Major improvements to Burp Scanner

This release significantly improves Burp Scanner's resilience and provides increased support for a wider range of applications, especially SPAs.

Most importantly, we've fundamentally changed the way Burp Scanner navigates using its built-in browser. As a result, you may now be able to successfully scan a number of sites that were previously incompatible with automated vulnerability scans. In particular, you should see much better results on sites that rely heavily on navigation initiated by client-side JavaScript.

We've also dramatically improved our browser process management, resulting in much lower memory usage during scans.

DOM Invader enhancements

This release adds a number of new features to DOM Invader, as well as some usability improvements.

  • Detect DOM clobbering vulnerabilities - DOM Invader can now scan for DOM clobbering vulnerabilities as you browse. This feature is disabled by default as it can potentially interfere with your other testing activities. You can enable it from the DOM Invader settings menu.
  • Detect injectable service workers - DOM Invader now attempts to inject the canary into service workers during registration and flags any controllable properties. You can then manually investigate whether the service worker uses these properties in an unsafe way.
  • Improved URL injection - We've removed the Inject URL button, which injected a test string into every URL parameter at once. In most cases, this wasn't very useful as it just prevented the site from working properly. Instead, you can now click Inject URL params to inject the canary into each URL parameter separately in individual windows. This is far more practical and yields significantly better results.
  • Restrict the parameters used for auto-injection - When using the Inject into all sources option, you can now define a custom list of parameters that DOM Invader uses to inject the canary. This makes this feature more useful as injecting all parameters at once typically just prevents the site from working at all.

We have also divided the main settings menu into collapsible categories to make it easier to use.

Rolling licenses

We have added support for rolling licenses in Burp Suite. If your Burp license key has expired but you have a new, valid license associated with your account, then Burp Suite automatically applies your new license key the next time it starts up.

Change to Java requirements

Burp Suite now requires Java 17 or later to run. This change should not impact you unless you launch Burp Suite from the command line, as the installer includes a bundled private Java Runtime Environment so that you don't need to worry about installing or updating Java.

Minor improvements

This release includes several minor improvements, including:

  • The Collaborator client now shows the source port in the interaction details panel. This can help you to gauge how vulnerable a particular server is to certain attacks.
  • In Repeater, you can now drag and drop a tab into a collapsed group. The dragged tab is added to the end of the group.
  • We have changed the way in which Intruder attack results are stored in order to minimize the impact on project file size.

Bug fixes

We have fixed the following bugs:

  • Previously, Burp was stripping out manually-modified Connection headers when using NTLM authentication. This has now been fixed.
  • We have fixed a request time discrepancy between Intruder and Logger, in which Intruder was incorrectly reporting that requests were sent to the server a few seconds before the request was actually sent.
  • We have fixed a bug whereby reports were not saving correctly on Windows machines. Burp was displaying a "Failed to open file" error at the point the report was saved.
  • We have fixed a bug whereby Burp's browser was unable to register service workers, causing issues with recorded login sequences and manual testing.
  • We have fixed a bug whereby if you attempted to cancel while loading a user configuration file, then Burp was displaying a "Configuration File" error.

Browser upgrade

This release upgrades Burp's browser to Chromium 108.0.5359.124/.125.

• **Information supplied**
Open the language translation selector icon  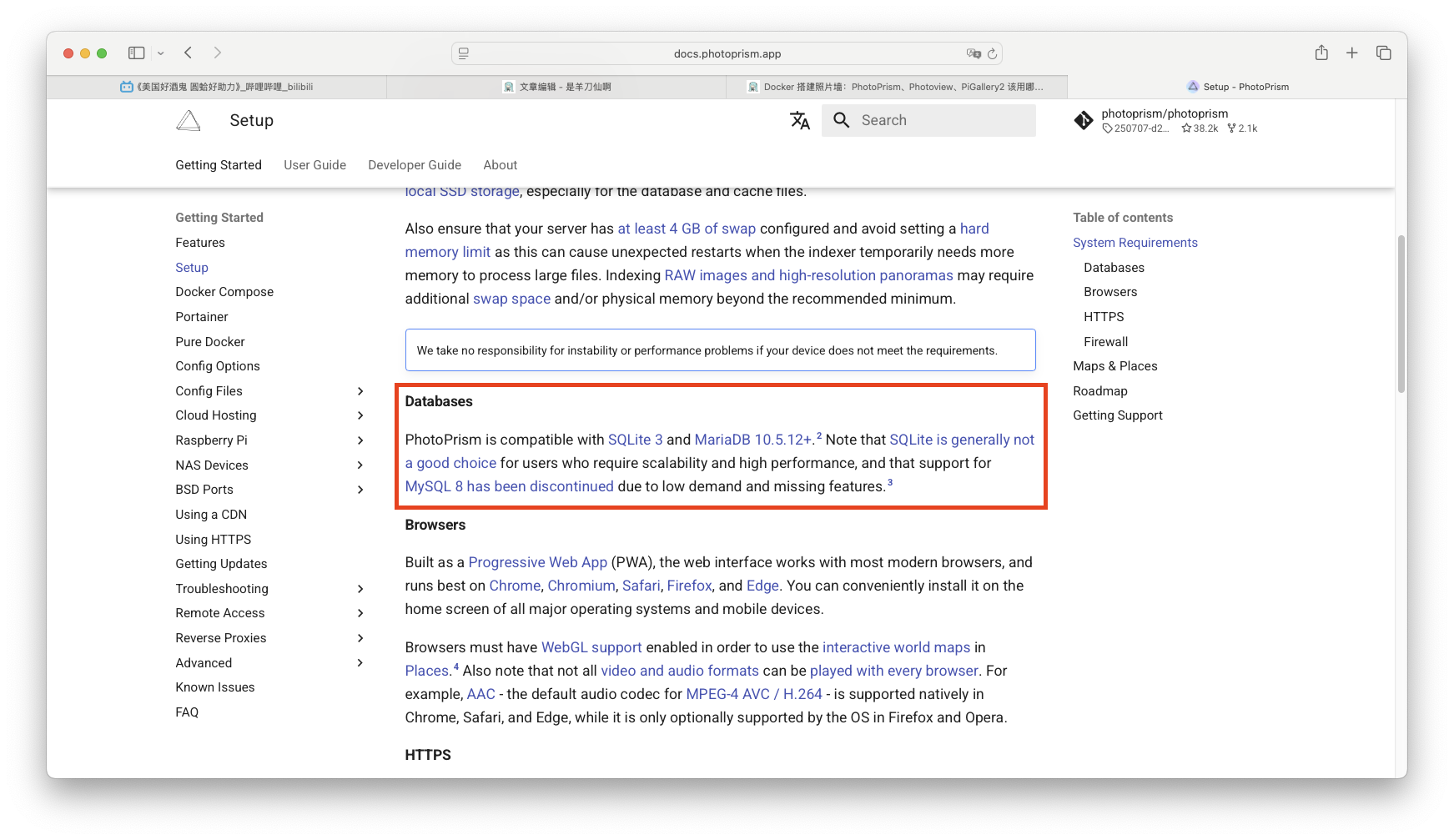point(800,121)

--

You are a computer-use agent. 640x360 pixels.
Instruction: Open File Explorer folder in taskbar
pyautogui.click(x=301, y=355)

• **Set task**
Return the span of the Burp Suite release notes between "We have fixed the" and "and manual testing.", inclusive, copied word for word. The records were taken from a different source than the Burp Suite release notes.

• **Correct response**
We have fixed the following bugs:

  • Previously, Burp was stripping out manually-modified Connection headers when using NTLM authentication. This has now been fixed.
  • We have fixed a request time discrepancy between Intruder and Logger, in which Intruder was incorrectly reporting that requests were sent to the server a few seconds before the request was actually sent.
  • We have fixed a bug whereby reports were not saving correctly on Windows machines. Burp was displaying a "Failed to open file" error at the point the report was saved.
  • We have fixed a bug whereby Burp's browser was unable to register service workers, causing issues with recorded login sequences and manual testing.